## What you need to do
Whenever a line below holds the word "computer", count it; then give the total and nothing else.

───── Data for this task ─────

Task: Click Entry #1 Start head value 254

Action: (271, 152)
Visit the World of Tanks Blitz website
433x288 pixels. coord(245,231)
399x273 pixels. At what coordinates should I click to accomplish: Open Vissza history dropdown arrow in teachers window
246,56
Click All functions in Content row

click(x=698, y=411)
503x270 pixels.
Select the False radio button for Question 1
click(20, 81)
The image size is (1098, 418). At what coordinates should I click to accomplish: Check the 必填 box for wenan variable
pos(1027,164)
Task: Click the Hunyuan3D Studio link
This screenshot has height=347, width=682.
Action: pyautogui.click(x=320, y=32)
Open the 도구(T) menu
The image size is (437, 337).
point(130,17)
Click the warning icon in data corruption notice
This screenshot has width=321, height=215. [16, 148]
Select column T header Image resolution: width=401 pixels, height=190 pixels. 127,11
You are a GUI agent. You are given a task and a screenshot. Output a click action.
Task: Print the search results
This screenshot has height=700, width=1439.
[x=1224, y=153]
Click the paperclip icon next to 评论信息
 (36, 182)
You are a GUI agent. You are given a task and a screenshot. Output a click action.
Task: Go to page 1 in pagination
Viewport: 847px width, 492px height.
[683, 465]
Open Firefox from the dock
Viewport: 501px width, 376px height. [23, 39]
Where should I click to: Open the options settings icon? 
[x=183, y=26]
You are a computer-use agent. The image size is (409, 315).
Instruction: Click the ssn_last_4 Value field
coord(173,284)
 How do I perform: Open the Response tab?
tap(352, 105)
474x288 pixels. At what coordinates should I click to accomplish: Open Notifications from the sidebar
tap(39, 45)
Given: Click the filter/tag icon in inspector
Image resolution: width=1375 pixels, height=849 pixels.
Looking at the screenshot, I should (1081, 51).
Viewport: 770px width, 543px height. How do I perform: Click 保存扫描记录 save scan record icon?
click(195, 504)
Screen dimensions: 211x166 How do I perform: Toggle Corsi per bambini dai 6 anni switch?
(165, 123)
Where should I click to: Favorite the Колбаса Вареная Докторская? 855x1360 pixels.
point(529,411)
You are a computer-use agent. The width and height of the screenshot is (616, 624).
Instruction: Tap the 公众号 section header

─────

## Reply to the exercise
2